Le Gypaète barbu est le plus grand rapace d’Europe. • © ONDREJ PROSICKY / ISTOCKPHOTO
Son surnom lui vient du fait que le Gypaète se nourrit surtout d’os et de viande provenant de cadavres frais de mammifères et d’oiseaux, ne s’intéressant aux carcasses anciennes que lorsque la nourriture est rare. Au contraire des autres vautours, il peut soulever et transporter de la nourriture avec ses pattes.
Montagnard, le Gypaète barbu recherche les arêtes et les longs escarpements rocheux, mais aussi les vallées chaudes où les ascendances thermiques lui permettent de glisser rapidement et sans effort sur de longues distances. Il apprécie aussi les points d’eau ainsi que les grands rochers plats où il vient casser des os en les laissant tomber de haut.
L’espèce est solitaire, notamment lorsqu’elle chasse. Elle est monogame et les couples sont probablement fidèles à vie.

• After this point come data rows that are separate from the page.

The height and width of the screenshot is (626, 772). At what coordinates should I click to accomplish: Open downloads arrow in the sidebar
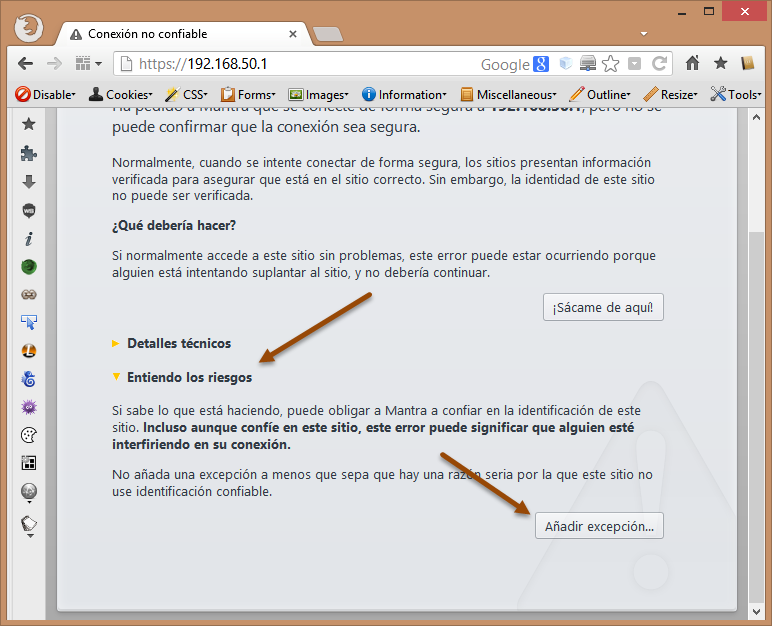(29, 182)
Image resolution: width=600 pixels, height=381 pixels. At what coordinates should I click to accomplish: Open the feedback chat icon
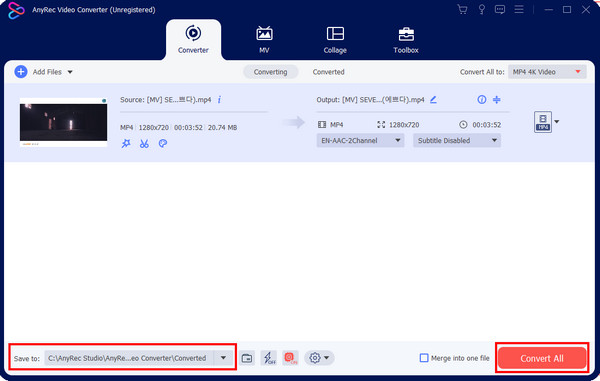tap(500, 10)
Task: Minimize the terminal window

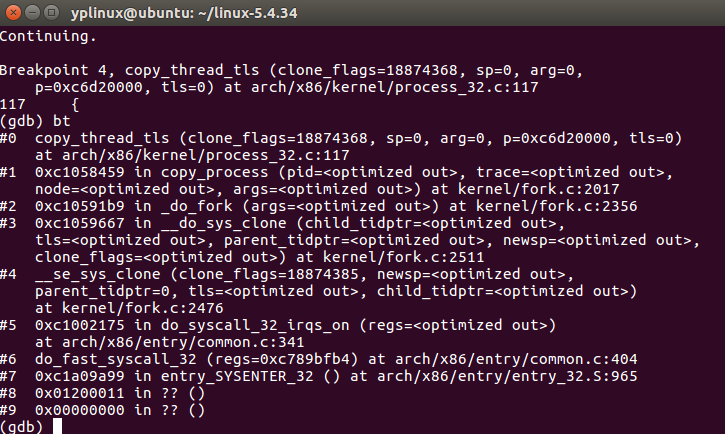Action: point(32,12)
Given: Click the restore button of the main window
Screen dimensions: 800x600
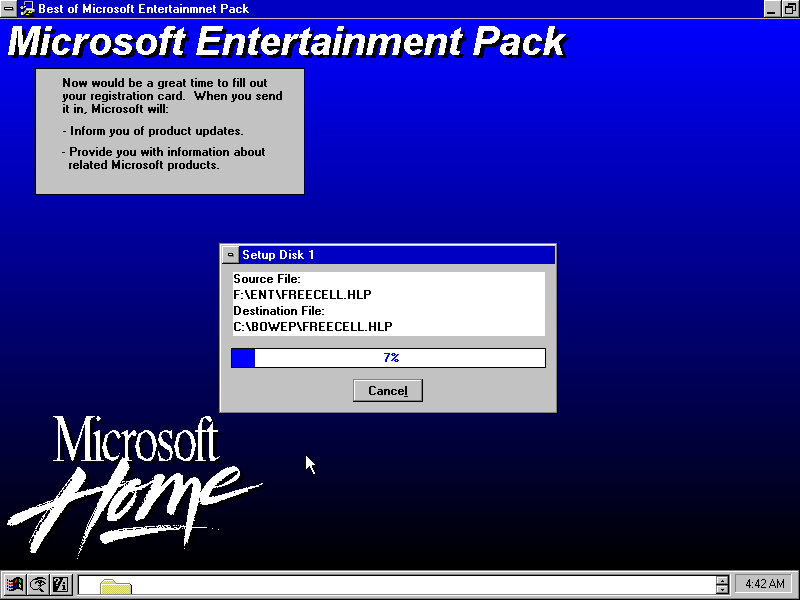Looking at the screenshot, I should (x=790, y=9).
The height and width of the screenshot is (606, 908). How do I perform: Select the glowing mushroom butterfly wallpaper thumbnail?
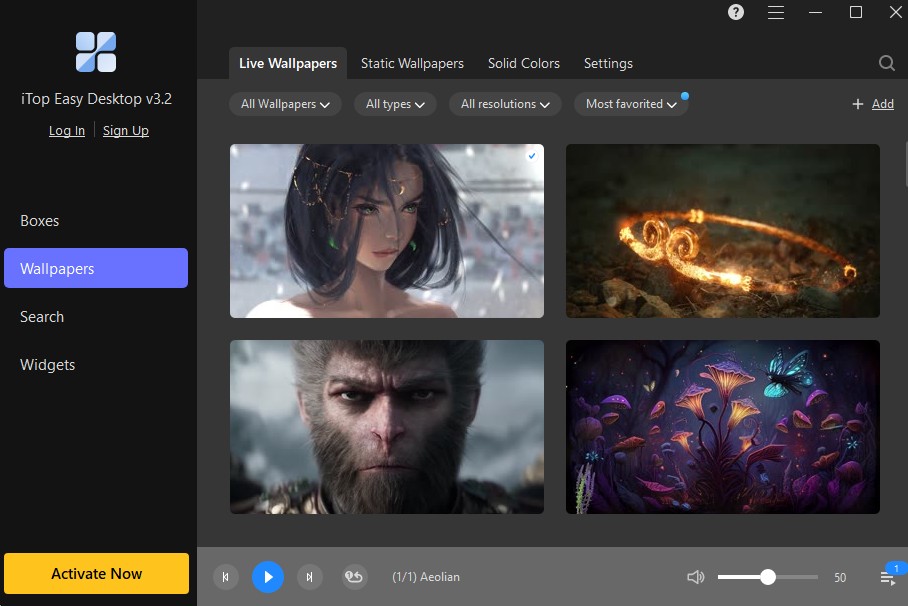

En 2025, les six couples de Gypaètes barbus présents dans les Pyrénées-Orientales ont donné lieu à cinq pontes. « Malheureusement« , s’émeut dans une publication le Parc Naturel Régional, « une ponte a échoué durant l’incubation et deux autres après l’éclosion, probablement », selon les experts « en raison des conditions météorologiques difficiles de ce printemps ».
Mais s’il y a des échecs il faut aussi se réjouir des réussites. Et c’est avec une satisfaction non dissimulée que les Réserves Naturelles Catalanes du 66 ont annoncé le 7 septembre dernier que deux jeunes gypaètes ont pris leur envol avec succès, l’un fin juin et l’autre fin juillet.
Par ailleurs, la réserve a pu observer la présence de quelques jeunes individus erratiques en déplacement dans le département des Pyrénées-Orientales.
Aucun nouveau couple n’a cependant été détecté pour l’instant. « La reproduction de cette espèce rare et emblématique des Pyrénées reste fragile. Chaque jeune qui prend son envol est une victoire pour la biodiversité et pour la préservation du patrimoine naturel de nos montagnes. » témoigne la réserve.
Le jeune gypaète barbu quitte le nid vers 4 mois, mais il reste dépendant de ses parents pendant plusieurs semaines pour apprendre à trouver de la nourriture et à voler efficacement. Durant ses deux premières années, il vit une phase d’errance juvénile : il explore de vastes territoires, développe ses compétences de survie, et n’atteindra la maturité sexuelle qu’après six à huit ans.
Le Gypaète bénéficie depuis déjà plusieurs années en France d’une surveillance rigoureuse. Dans le département des Pyrénées-Orientales, le suivi de ce grand rapace est mené conjointement par les Réserves Naturelles Catalanes, l’ONF, le GOR (Groupement ornithologique du Roussillon), CERCA Nature, le Syndicat mixte Canigó Grand Site, le Parc naturel régional des Pyrénées catalanes et l’Office Français de la Biodiversité.
Jeune Gypaète barbu • © AGUSTIN ORDUNA / ISTOCKPHOTO
Environ 80 couples de Gypaètes ont été observés sur l’ensemble du territoire français, une population relativement confidentielle pour une espèce menacée, aujourd’hui répertoriée sur la liste rouge des oiseaux à protéger rigoureusement. Depuis 2019, la Ligue Protectrice des Oiseaux constate « une augmentation lente des effectifs reproducteurs et des jeunes à l’envol « mais la LPO relativise et voit le côté positif avec une situation encourageante « très probablement issue des efforts de conservation menés par les différents acteurs pour la préservation de cette espèce. »
En France, le Gypaète barbu est présent dans les Pyrénées, en Corse. Il a été réintroduit avec succès dans les Alpes et récemment dans les Cévennes. Le Parc national a constitué, avec le Pays basque, la zone de sauvegarde du Gypaète barbu.